La fiebre por los pequeños aparatos voladores se ha disparado estas Navidades, en el que el precio no ha sido demasiado impedimento para hacerse con uno, ya que hay mucha variedad de productos, pues los podemos encontrar desde 20 euros hasta de más de 3.000 euros, aunque estos ya son de un uso muy profesional, como pudiera ser el cine. La variedad es amplia, desde los 20 hasta los 3.000 dólares. En EE.UU se ha estimado que las ventas en Navidad han podido llegar hasta el millón de unidades. En España la tendencia no es muy diferente y ñas ventas han subido un 40% respecto al día anterior (según Daniel Bayón, CEO de Juguetrónica, una de las grandes distribuidoras de este tipo de productos). Bayón explica que esta demanda creciente se debe sobre todo a la simplificación de los modelos y las nuevas prestaciones que ofrecen. «Cada vez son más sencillos de volar y permiten hacer más cosas con ellos como ver las grabaciones de vídeo en tiempo real en el smartphone, rodar por el techo o incluso echar batallas en el aire», explica.
Pero no todo son buenas noticias, y en EEUU la Administración Federal de la Aviación se ha puesto a controlar severamente que todos los propietarios de uno de estos aparatos cumplan el reglamento específico de aviación aplicado a estos particulares productos. Baste precisar que, desde ahora, pagando unas decenas de dólares, cualquier aficionado podrá elevar su dron hasta los 10.000 pies (más de 3.000 metros), una altura respetable en la que competirá con cualquiera de los aparatos de aviación que surcan los cielos de Estados Unidos. Puede parecer una cantidad escandalosa, pero un control tan restrictivo permite tener mucho mejor asegurado el espacio aéreo.

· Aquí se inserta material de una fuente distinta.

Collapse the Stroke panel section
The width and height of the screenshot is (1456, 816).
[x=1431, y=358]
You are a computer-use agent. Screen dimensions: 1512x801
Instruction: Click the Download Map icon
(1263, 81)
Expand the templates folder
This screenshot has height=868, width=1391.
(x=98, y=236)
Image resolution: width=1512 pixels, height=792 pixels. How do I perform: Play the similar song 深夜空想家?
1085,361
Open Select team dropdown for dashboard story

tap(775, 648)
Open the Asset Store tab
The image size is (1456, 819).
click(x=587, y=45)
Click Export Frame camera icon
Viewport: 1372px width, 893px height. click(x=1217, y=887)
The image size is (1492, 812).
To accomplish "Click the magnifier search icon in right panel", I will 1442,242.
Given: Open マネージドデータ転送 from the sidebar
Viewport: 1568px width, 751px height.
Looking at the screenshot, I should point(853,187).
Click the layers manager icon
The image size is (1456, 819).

En España esto no es muy diferente, y para usar la mayoría de drones que superen cierto tamaño y peso, deben estar registrados y el propietario debe tener un título específico para pilotarlo. La normativa española, creada a mediados de 2014 por el Ministerio de Fomento a través de la Agencia Española de Seguridad Aérea (AESA), es todavía provisional. La Comisión Europea prepara adecuar la normativa aérea comunitaria teniendo en cuenta los distintos tipos de drones, incluidos los más pequeños. Estas leyes, aunque primarias, ya cubren muchos aspectos clave como la prohibición de usarlos en zonas urbanas o sobre aglomeraciones (parques, playas, conciertos, bodas, manifestaciones, procesiones) y tampoco de noche, aunque muchos llevan luces. Otros requisitos son tenerlos siempre a la vista y no elevarlos por encima de los 120 metros.
Lo que para algunos es un simple juguete, para otros es un peligro potencial que debe estar en las manos adecuadas.